Physical scale modelling is used to study the stability of rubble-mound structures that are exposed to waves, by reproducing the specific hydraulic phenomena that arise as the waves approach the structure and once they reach it: run-up, run-down, overtopping, internal pressures, reflection, transmission, and absorption.
The structure’s response to these hydraulic forces will depend on its type, its geometry and the methods used to build it.
Fluid-structure interaction in the particular case of port and maritime structures is hence a complex matter on two counts: firstly the singular nature of the highly turbulent flows in the coastal zone (wave-breaking processes), and secondly the complexity of the structures themselves, being formed of granular materials, with a porous body and unbonded components, and featuring crest blocks. Physical scale models are capable of taking this two-fold complexity into account.
The storm conditions reproduced on the model are gradually strengthened, providing a means of observing the progression of damage and quantifying it by counting the blocks that shift or fall or by measuring changes to slope profiles.

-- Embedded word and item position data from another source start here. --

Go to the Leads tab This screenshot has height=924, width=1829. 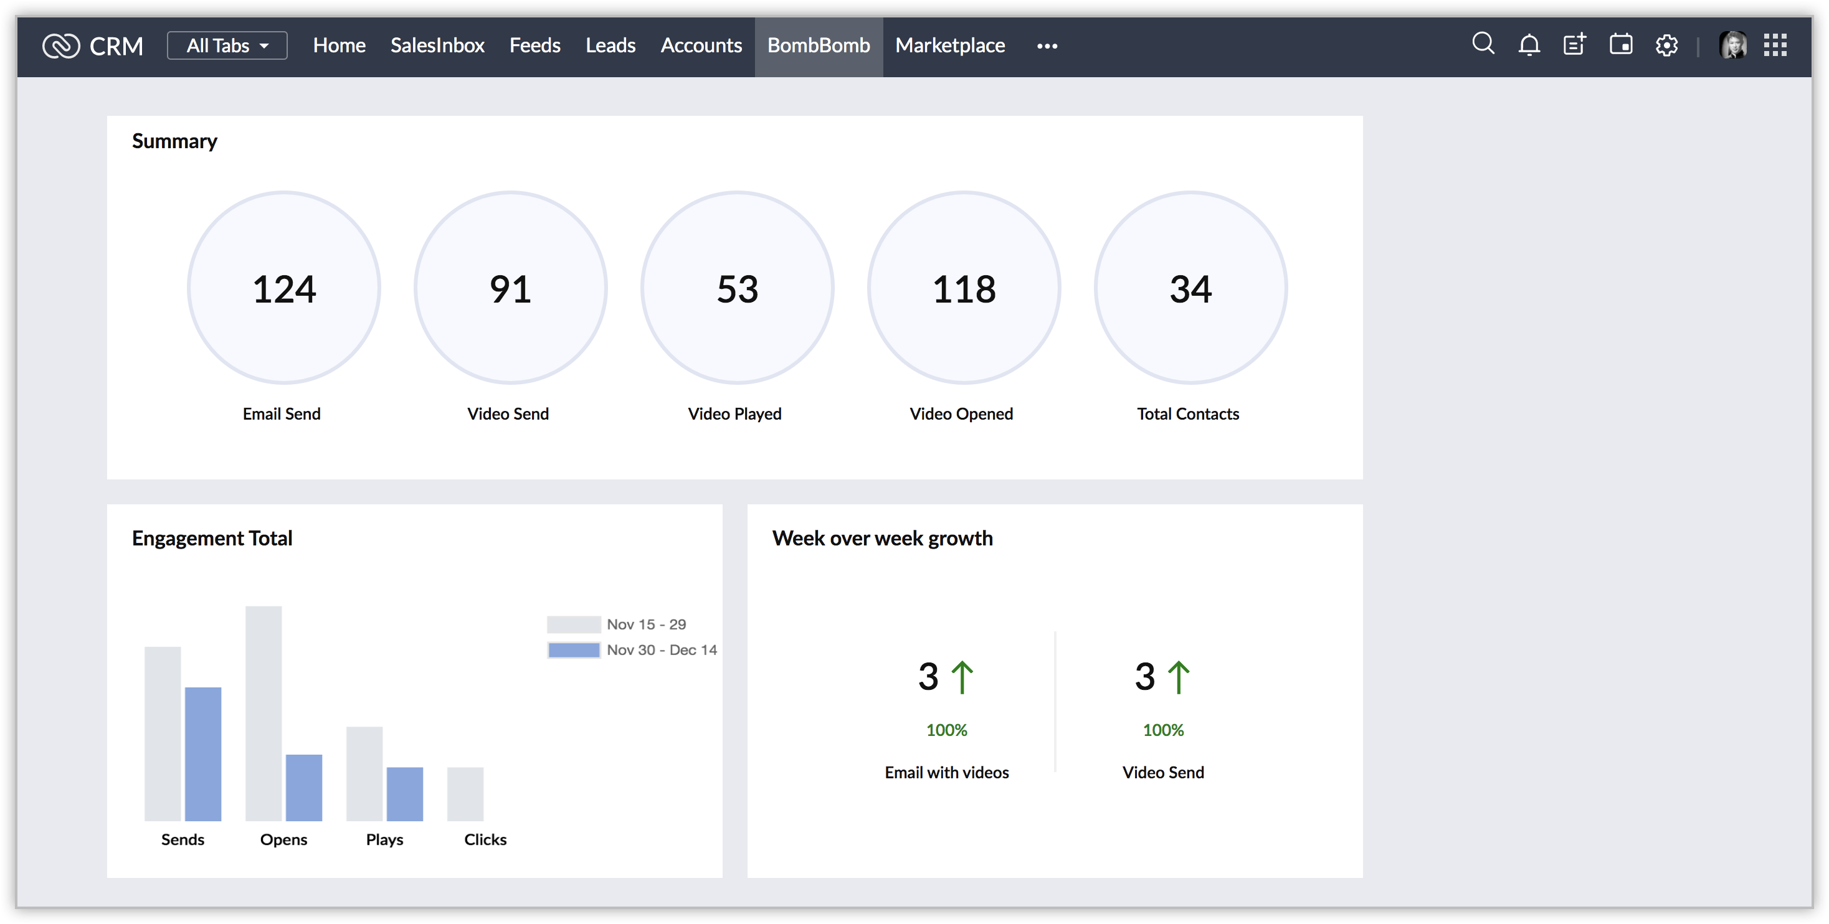point(610,45)
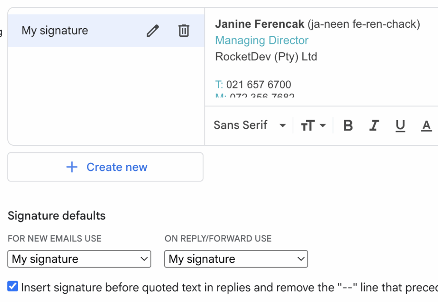The height and width of the screenshot is (302, 438).
Task: Click the RocketDev (Pty) Ltd line
Action: pyautogui.click(x=266, y=57)
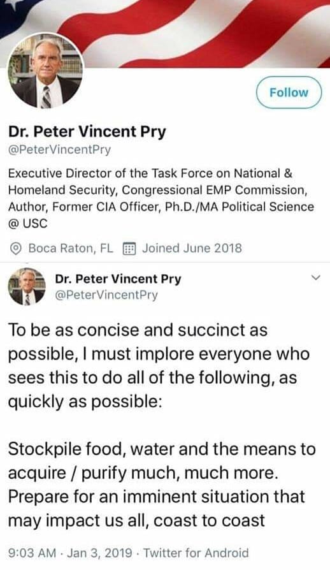This screenshot has width=330, height=570.
Task: Click the @PeterVincentPry handle under profile name
Action: 59,150
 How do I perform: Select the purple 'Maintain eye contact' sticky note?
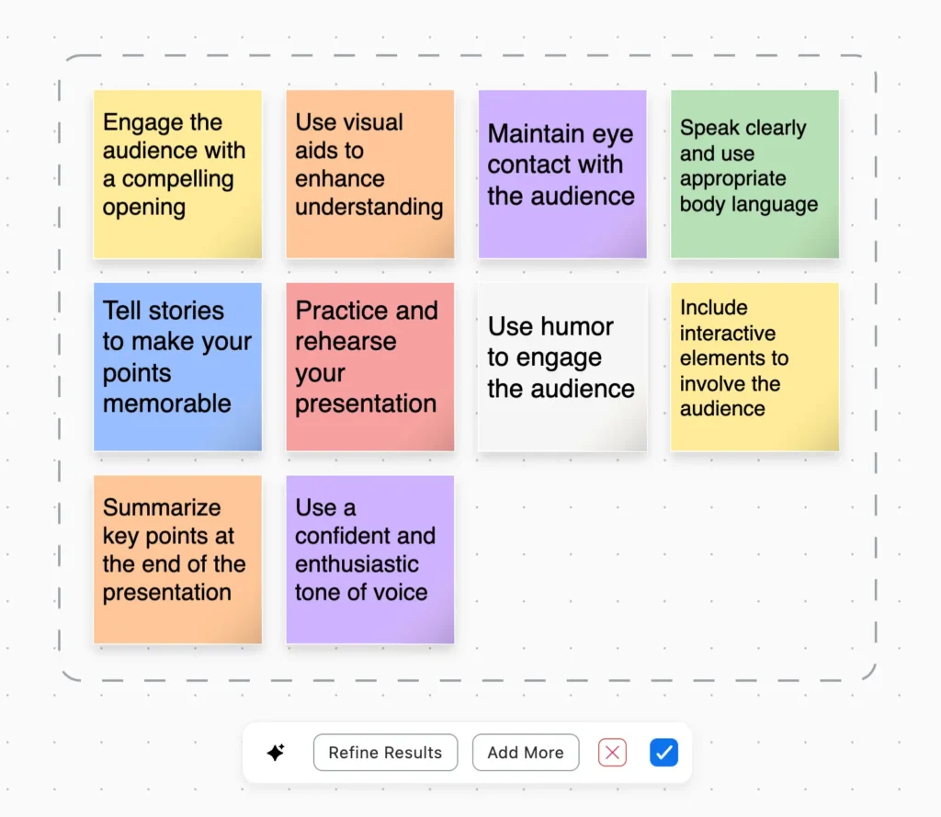[561, 174]
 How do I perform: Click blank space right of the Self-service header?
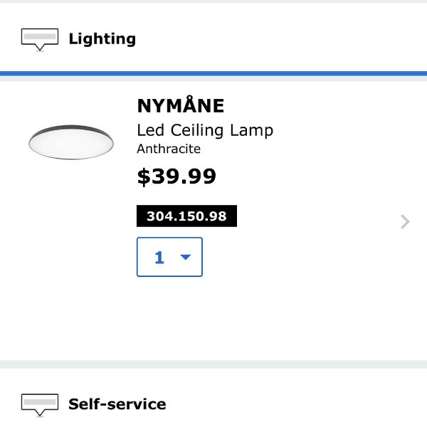297,404
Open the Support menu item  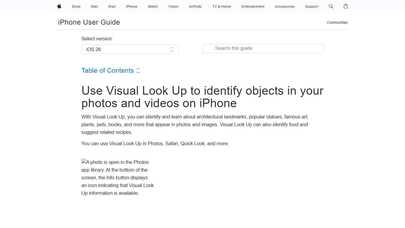pyautogui.click(x=312, y=6)
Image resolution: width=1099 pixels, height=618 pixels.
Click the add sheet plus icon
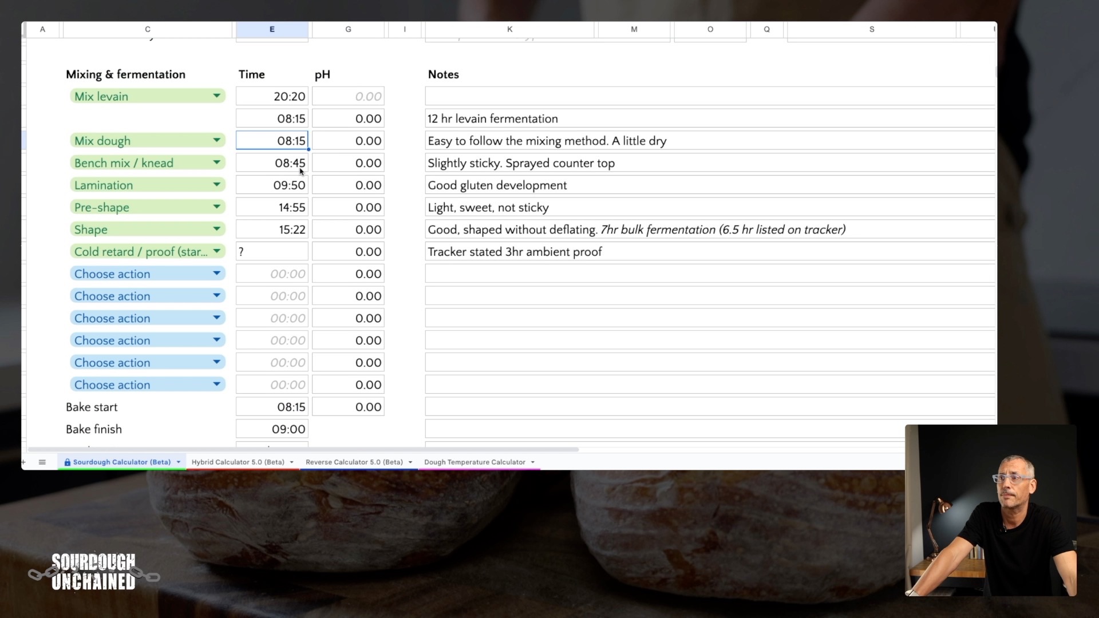coord(23,462)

The study methodology adopted during the design of these maritime structures usually involves two types of model, which are used in succession:
- two-dimensional (2D) models using a wave flume
- three-imensional (3D) models using a wave tank.
The wave flume (2D)
Tests are conducted in a wave flume to check the preliminary sizing of the standard sections of the structure that are subject to frontal waves, in terms of the stability of the exposed materials in the armour facing, the underlayer, the toe mound, the front and rear slopes, and the crest works.
These tests also provide a means of visualising and measuring wave overtopping over the structure.
They are conducted by transforming the wave over a characteristic bed profile next to the trunk sections being considered.
The wave tank (3D)
Following on from the 2D wave flume, the 3D wave tank is used to round off the analyses of the structure in question:
- exposure of breakwaters to waves from different directions
- the role of bathymetry in wave transformation (energy concentration, breaking intensity, effect of the presence of an approach channel)
- stability in specific parts of structures that are considered to be more fragile than the standard sections, such as breakwater roundheads, curved sections, bends, transition zones between different categories of armour unit or rockfill or between different types of construction (as in the case of a rockfill breakwater extended by a vertical-wall caisson breakwater)
- wave overtopping and the corresponding volumes in the various sectors of the structures
- wave disturbance inside the harbour basin, when this is modelled.